Deer 255’s walkabout ran from Bondurant, Wyoming and skirted Cache Creek above the town of Jackson. From there she traversed the shoulder of Jackson Peak and crossed the Gros Ventre River east of Slide Lake. She passed near Moran Junction and less than a mile from Jackson Lake Lodge, then bounded over a highway to traverse the John D. Rockefeller Jr. Memorial Parkway.

After swimming the Snake River near the inlet of Jackson Lake she climbed over the low north end of the Teton Range, then forded the Fall River in the southwest corner of Yellowstone National Park. Her final 2016 summer range was four miles from Island Park, Idaho, 242 miles from where she started (see map).

At the time, no deer had migrated such a great distance from winter range to summer range. Across North America, only Arctic caribou are known to migrate farther.

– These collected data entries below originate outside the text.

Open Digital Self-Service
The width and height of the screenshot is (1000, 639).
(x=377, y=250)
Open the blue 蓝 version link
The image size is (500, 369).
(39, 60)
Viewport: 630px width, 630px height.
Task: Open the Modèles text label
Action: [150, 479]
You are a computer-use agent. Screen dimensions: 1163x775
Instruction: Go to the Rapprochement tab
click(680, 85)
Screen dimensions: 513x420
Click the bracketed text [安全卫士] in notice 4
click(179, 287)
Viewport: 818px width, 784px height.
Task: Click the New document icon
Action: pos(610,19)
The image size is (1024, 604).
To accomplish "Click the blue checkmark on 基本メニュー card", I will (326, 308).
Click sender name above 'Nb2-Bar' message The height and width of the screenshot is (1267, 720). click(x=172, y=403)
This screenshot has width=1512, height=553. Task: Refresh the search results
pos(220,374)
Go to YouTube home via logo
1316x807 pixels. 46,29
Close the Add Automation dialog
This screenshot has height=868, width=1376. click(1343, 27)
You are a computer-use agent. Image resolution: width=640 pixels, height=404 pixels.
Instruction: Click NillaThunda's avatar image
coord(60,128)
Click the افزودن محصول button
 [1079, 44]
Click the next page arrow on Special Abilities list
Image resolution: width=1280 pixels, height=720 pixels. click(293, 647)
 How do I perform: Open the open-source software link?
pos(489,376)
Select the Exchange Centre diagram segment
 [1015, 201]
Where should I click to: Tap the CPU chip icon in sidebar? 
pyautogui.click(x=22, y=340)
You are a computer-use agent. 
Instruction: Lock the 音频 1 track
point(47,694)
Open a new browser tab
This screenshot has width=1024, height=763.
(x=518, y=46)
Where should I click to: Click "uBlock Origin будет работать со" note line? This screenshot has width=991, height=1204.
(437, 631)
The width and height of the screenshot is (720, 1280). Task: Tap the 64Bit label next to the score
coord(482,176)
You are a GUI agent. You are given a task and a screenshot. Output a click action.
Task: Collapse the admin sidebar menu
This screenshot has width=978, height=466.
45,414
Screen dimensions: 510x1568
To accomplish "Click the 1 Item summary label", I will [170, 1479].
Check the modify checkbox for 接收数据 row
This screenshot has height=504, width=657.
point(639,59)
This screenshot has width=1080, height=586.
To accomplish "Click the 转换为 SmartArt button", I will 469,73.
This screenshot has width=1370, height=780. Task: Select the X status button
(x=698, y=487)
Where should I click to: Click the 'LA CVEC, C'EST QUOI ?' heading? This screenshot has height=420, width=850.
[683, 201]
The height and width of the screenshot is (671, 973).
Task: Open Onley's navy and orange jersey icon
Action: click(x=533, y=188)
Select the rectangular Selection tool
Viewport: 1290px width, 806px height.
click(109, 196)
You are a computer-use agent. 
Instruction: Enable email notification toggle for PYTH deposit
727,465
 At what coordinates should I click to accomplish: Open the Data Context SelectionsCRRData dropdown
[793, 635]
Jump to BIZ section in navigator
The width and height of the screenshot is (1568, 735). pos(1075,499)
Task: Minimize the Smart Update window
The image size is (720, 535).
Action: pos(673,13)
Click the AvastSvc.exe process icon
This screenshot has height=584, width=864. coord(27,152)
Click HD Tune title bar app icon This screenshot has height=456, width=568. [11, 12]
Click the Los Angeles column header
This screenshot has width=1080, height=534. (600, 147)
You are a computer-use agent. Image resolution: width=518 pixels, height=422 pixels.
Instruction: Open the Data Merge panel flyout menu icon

Ortega and the team could not yet tell if this incredible movement was a true seasonal migration or a dispersal event. Before they could observe her fall 2016 migration to confirm if she would return to the Red Desert, Deer 255’s GPS collar malfunctioned on August 7, 2016.

Deer 255’s whereabouts were unknown for the next 19 months until March 12, 2018. That’s when Ortega and crew were recapturing study animals on their Red Desert winter range near Superior, Wyoming. The helicopter pilot spotted a deer on Steamboat Mountain with a brown GPS collar that they could see but not hear on the radio. They captured the doe, and Ortega — with a quick glance at the collar serial number etched into her memory — immediately recognized her as the long-lost deer.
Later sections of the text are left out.